This is a really simple way to teach medical students or junior doctors about diagnosing jaundice.
Obviously they should take a history and examine the patient but when we are talking about diagnosis of jaundice this question usually comes along. “If you could do one quick and easy test to tell you what the likely cause of jaundice is, what would that be?” The usual answer I get is liver function tests, but as we all know liver function tests don’t measure liver function! (The subject of a future blog). Ultrasound is readily available in just about all parts of the world and all care environments and can give a broad answer to what the cause of jaundice is. There are basically three different things that an ultrasound can show in the jaundiced patient.
1. There is no duct dilatation either in the liver or in the extrahepatic bile ducts. So basically this means that the cause of the jaundice is at a cellular level or involving microspcopic bile ducts too small to visualize on a scan. Most of the causes for cellular jaundice would be classified as “medical” jaundice such as viral hepatitis, drug induced cholestasis or hepatitis, metabolic disorders, autoimmune hepatitis, primary biliary cirrhosis and so on.

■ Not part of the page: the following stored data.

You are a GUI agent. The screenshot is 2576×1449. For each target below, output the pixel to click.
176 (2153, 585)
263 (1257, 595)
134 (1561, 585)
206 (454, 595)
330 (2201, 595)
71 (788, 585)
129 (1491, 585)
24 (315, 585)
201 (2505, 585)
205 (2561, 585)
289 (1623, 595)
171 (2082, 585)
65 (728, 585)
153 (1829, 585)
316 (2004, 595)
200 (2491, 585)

2A. All of the bile ducts inside the liver (intrahepatic) and outside of the liver (extrahepatic) are dilated. The level of obstruction to cause this ultraound picture must be at the lower end of the common bile duct. The most common causes would be benign reasons such as ductal gall stones and malignant causes such as pancreatic cancer. Less common causes might be benign stricture secondary to pancreatitis or malignant distal bile duct cholangiocarcionoma or periampullary cancer.
2B. Only the common bile duct is dilated. This may occur when a gallstone has blocked the lower end of the bile duct but there has not been sufficient time for the intrahepatic bile ducts to become dilated. The same could be true of a tumour but usually by the time clinical jaundice is evident both intra and extraheptic bile ducts will be dilated.
3. The intrahepatic bile ducts are dilated but the extrahepatic bile duct is collapsed and non-dilated. This ultrasound picture is not commonly seen and implies that the cause of obstruction is at the hilus of the liver. The diagnosis that must be considered and excluded in this situation is hilar cholangiocarcinoma. The other less common alternative diagnoses include primary sclerosing cholangitis, Mirrizzi syndrome and gall bladder cancer.
As already mentioned, blood tests don’t help a great deal in the diagnosis of jaundice except of course telling the level of jaundice (bilirubin) and providing some corroborative evidence such as autoantibodies, tumour markers or viral titres in the case of hepatitis. Classifying causes of jaundice on the basis of ultrasound provides a quick and easy schema for diagnosing jaundice which is applicable in primary care as well as hospital based practice. Best of all the students remember it!